> **Selected passage**

** BEGIN **

DISTRICT COURT OF APPEAL OF THE STATE OF FLORIDA
FOURTH DISTRICT
ANTHONY SIMMONS,
Appellant,
v.
STATE OF FLORIDA,
Appellee.
No. 4D18-2101
[February 20, 2019]
Appeal from the Circuit Court for the Nineteenth Judicial Circuit,
Martin County; Lawrence Michael Mirman, Judge; L.T. Case No. 43-2014-
CF-000117.
Carey Haughwout, Public Defender, and Peggy Natale, Assistant Public
Defender, West Palm Beach, for appellant.
Ashley B. Moody, Attorney General, Tallahassee, and Rachael Kaiman,
Assistant Attorney General, West Palm Beach, for appellee.
PER CURIAM.
Appellant appeals his conviction and sentence, arguing that the trial
court fundamentally erred by failing to conduct a competency hearing
prior to accepting his plea. We agree and reverse for further proceedings
consistent with this opinion.
Appellant was charged by information with one count of sexual battery
on a child under 12. Defense counsel filed a “Motion to Appoint Expert
from the Agency for Persons with Disabilities” to evaluate the defendant
for competency and intellectual disability, and a “Motion for Examination
of Defendant” pursuant to Florida Rule of Criminal Procedure 3.210(b) to
determine appellant’s competency to proceed. The trial court granted both
motions and entered orders appointing two experts to examine appellant.
One expert found appellant competent to proceed while the other expert
found him incompetent to proceed.
The state moved to appoint a third mental health expert to examine
appellant, noting that the two evaluations had reached different results.

** END **

> **Challenge 1**
Copy the rows from the first one through the line containing "Looking at the screenshot, I should [x=383, y=31].", changing "folder" to "directory" and keeping everything else the same.

> **Data supplied**

** BEGIN **

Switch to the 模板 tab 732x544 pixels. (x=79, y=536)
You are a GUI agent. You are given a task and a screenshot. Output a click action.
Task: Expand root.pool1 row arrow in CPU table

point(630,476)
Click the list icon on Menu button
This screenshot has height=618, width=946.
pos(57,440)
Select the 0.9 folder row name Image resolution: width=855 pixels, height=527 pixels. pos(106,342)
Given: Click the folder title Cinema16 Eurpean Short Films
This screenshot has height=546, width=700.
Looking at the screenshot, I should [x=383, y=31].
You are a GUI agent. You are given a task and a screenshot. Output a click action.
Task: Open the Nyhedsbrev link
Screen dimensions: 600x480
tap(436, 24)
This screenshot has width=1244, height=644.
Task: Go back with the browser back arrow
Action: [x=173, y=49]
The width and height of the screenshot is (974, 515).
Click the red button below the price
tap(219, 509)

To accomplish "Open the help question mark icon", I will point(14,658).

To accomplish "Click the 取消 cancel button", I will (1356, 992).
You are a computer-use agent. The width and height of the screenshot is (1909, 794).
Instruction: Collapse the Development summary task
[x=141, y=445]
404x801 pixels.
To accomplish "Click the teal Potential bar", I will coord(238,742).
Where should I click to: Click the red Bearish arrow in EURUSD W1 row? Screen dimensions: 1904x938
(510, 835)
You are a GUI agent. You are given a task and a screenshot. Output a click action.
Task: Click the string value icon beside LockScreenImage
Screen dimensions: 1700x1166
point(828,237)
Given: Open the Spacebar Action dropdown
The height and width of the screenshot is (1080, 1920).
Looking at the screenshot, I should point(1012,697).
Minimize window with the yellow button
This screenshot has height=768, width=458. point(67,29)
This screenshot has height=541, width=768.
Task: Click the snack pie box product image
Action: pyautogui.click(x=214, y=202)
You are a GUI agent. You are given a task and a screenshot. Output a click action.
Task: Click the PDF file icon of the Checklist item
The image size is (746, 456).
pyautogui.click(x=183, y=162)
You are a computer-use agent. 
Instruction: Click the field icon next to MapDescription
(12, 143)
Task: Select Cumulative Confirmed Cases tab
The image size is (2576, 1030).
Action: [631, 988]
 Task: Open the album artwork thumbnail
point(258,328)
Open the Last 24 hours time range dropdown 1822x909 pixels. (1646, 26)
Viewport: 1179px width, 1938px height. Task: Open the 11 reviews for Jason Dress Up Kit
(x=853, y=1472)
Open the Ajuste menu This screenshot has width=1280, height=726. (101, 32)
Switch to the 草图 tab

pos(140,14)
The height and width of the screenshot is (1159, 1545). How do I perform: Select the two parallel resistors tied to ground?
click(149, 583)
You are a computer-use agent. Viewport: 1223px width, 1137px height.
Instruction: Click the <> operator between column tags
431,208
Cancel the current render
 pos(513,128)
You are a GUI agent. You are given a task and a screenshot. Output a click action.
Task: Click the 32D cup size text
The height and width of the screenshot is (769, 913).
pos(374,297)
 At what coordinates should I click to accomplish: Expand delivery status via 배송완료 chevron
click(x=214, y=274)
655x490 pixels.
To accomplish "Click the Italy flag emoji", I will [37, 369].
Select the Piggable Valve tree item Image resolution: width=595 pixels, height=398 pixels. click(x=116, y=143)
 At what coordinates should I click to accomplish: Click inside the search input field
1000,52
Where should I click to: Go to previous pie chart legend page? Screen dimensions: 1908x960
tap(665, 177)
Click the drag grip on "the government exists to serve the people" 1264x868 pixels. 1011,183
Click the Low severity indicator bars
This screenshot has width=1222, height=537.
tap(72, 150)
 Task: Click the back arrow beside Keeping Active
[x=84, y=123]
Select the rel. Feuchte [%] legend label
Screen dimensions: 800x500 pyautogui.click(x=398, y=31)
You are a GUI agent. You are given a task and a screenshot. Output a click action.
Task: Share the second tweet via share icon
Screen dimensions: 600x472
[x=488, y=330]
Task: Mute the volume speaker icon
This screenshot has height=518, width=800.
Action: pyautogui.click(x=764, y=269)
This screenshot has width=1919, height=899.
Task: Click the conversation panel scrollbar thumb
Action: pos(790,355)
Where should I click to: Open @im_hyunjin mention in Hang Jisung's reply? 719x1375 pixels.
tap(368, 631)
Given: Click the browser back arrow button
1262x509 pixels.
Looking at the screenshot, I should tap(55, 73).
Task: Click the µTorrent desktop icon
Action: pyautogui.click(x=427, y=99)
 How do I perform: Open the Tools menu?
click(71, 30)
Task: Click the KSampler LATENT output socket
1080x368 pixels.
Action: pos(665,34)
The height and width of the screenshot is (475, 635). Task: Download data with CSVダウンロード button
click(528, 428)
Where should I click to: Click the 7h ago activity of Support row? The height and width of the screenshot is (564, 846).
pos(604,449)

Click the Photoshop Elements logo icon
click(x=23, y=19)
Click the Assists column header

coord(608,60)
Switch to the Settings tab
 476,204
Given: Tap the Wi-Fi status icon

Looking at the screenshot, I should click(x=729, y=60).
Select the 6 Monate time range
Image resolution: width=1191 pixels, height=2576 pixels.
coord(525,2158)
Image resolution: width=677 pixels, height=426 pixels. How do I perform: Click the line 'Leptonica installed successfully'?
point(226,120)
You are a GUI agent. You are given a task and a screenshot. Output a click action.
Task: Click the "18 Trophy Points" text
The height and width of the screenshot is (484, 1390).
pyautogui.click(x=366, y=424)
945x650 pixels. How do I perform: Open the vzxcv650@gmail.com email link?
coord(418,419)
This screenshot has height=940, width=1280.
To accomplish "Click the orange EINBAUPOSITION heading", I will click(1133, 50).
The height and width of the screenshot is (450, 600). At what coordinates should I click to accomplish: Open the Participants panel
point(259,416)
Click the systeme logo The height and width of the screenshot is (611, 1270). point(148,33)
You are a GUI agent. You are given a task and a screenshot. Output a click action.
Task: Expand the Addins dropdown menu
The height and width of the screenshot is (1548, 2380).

** END **

> **Challenge 2**
According to the court opinion, what did the trial court fail to do before accepting the appellant's plea?

> **Written reply 1**
Switch to the 模板 tab 732x544 pixels. (x=79, y=536)
You are a GUI agent. You are given a task and a screenshot. Output a click action.
Task: Expand root.pool1 row arrow in CPU table

point(630,476)
Click the list icon on Menu button
This screenshot has height=618, width=946.
pos(57,440)
Select the 0.9 directory row name Image resolution: width=855 pixels, height=527 pixels. pos(106,342)
Given: Click the directory title Cinema16 Eurpean Short Films
This screenshot has height=546, width=700.
Looking at the screenshot, I should [x=383, y=31].

> **Written reply 2**
It failed to conduct a competency hearing.